**EXERCISE**.
Translate this sentence from the article below on fat-to-brain communication into Spanish: "In mammals, adipose tissue stores energy in the form of fat cells and releases those stores when the body needs energy."

**GIVEN TEXT**.
+---+

La Jolla scientists eavesdrop on communication between fat and brain

Ardem Patapoutian
Nobel Prize winner Ardem Patapoutian of Scripps Research in La Jolla was one of the senior authors of a new study on how sensory neurons carry messages from fat to the brain.
(K.C. Alfred / The San Diego Union-Tribune)

Sensory neurons newly discovered by Scripps Research send messages from fat tissue to the brain and could offer clues about obesity and other conditions.


What did the fat say to the brain?

For years, it was assumed that hormones passively floating through the blood were the way a person’s fat could send information related to stress and metabolism to the brain. Now, scientists at Scripps Research in La Jolla report in Nature that newly identified sensory neurons carry a stream of messages from fat — called adipose tissue — to the brain.

“The discovery of these neurons suggests for the first time that your brain is actively surveying your fat, rather than just passively receiving messages about it,” said study co-senior author Li Ye, the Abide-Vividion chair in chemistry and chemical biology and an associate professor of neuroscience at Scripps Research. “The implications of this finding are profound.”

“This is yet another example of how important sensory neurons are to health and disease in the human body,” said co-senior author and professor Ardem Patapoutian, a Nobel laureate and Howard Hughes Medical Institute investigator. Patapoutian’s 2021 Nobel Prize in medicine or physiology was for discovering skin receptors that enable people to sense heat, cold, pain, touch and sound.

In mammals, adipose tissue stores energy in the form of fat cells and releases those stores when the body needs energy. It also controls a host of hormones and signaling molecules related to hunger and metabolism. In conditions including diabetes, fatty liver disease, atherosclerosis and obesity, that energy storage and signaling often go awry.

Researchers have long known that nerves extend into adipose tissue but suspected they weren’t sensory neurons that carry data to the brain. Instead, most hypothesized that the nerves in fat belonged mostly to the sympathetic nervous system — the network responsible for our fight-or-flight response, which switches on fat-burning pathways during times of stress and physical activity. Attempts to clarify the types and functions of these neurons have been difficult; methods used to study neurons closer to the surface of the body or in the brain don’t work well deep in adipose tissue, where nerves are hard to see or stimulate.

Ye and colleagues developed two new methods that enable them to overcome those challenges. First, an imaging approach called HYBRiD turned mouse tissues transparent and allowed the team to better track the paths of neurons as they snaked into adipose tissue. The researchers discovered that nearly half of the neurons didn’t connect to the sympathetic nervous system but instead to dorsal root ganglia — an area of the brain where all sensory neurons originate.

To better probe the role of these neurons in adipose tissue, the group turned to a second new technique that it named ROOT, for “retrograde vector optimized for organ tracing.” ROOT let the researchers selectively destroy small subsets of sensory neurons in the adipose tissue using a targeted virus and then observe what happened.

+---+

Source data
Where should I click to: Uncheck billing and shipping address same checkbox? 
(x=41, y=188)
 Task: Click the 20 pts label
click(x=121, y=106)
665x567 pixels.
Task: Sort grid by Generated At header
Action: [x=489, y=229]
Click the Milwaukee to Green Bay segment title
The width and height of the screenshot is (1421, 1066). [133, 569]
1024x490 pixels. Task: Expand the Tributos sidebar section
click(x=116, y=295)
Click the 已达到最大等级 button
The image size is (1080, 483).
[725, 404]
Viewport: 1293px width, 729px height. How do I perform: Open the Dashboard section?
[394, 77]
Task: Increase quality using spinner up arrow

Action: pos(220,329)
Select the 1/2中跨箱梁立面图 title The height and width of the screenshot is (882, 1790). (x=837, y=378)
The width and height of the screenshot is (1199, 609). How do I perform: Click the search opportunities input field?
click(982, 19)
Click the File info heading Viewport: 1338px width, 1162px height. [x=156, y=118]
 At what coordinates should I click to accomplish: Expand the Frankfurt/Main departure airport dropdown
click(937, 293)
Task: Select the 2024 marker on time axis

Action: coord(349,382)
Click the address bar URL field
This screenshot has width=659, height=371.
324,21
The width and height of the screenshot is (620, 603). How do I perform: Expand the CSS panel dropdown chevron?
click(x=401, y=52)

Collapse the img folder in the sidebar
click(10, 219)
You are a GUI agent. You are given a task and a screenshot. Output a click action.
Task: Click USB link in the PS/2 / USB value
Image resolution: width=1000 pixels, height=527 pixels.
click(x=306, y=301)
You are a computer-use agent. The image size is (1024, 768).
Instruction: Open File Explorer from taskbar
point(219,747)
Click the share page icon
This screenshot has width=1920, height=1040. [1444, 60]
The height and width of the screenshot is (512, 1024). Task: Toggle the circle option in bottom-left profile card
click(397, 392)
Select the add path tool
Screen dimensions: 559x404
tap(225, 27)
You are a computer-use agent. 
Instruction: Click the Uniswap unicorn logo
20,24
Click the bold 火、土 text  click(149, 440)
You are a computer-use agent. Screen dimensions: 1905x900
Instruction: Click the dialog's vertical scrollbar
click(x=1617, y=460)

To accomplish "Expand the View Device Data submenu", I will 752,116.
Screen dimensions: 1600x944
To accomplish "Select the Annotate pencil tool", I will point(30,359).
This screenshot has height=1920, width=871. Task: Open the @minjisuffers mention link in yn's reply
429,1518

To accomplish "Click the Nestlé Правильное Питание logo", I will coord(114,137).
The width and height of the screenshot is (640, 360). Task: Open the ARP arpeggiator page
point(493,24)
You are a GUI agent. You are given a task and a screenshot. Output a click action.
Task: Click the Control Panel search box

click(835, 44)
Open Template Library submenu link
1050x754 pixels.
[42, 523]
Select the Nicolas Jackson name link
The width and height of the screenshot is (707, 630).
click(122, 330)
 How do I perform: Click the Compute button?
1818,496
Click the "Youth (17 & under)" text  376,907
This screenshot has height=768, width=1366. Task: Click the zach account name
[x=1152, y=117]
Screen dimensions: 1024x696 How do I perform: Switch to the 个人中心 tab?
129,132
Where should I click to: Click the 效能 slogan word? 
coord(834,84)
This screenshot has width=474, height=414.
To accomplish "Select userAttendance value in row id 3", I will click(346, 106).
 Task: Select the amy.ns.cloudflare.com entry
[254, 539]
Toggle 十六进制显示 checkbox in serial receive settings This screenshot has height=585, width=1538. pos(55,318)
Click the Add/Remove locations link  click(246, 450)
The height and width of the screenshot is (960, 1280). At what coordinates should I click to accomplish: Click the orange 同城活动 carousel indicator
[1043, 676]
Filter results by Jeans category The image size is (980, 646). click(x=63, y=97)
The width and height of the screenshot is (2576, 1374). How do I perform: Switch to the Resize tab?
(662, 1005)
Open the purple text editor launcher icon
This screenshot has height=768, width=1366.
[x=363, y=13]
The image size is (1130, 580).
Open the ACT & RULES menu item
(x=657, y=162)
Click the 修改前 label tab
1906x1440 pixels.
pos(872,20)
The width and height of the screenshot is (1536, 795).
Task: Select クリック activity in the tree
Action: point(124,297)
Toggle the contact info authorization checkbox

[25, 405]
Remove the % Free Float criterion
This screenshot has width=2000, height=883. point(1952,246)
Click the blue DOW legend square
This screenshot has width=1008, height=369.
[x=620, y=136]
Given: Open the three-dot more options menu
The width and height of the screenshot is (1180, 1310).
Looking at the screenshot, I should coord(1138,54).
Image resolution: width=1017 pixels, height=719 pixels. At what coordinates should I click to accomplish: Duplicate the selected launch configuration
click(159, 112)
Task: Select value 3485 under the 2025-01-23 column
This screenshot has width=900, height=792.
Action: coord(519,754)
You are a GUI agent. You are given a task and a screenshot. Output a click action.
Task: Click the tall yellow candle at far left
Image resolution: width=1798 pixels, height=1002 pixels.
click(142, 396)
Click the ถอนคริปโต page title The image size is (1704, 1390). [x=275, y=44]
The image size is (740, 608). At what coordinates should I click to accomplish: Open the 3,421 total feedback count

+---+

**RESPONSE TO THE EXERCISE**.
En los mamíferos, el tejido adiposo almacena energía en forma de células grasas y libera esas reservas cuando el cuerpo necesita energía.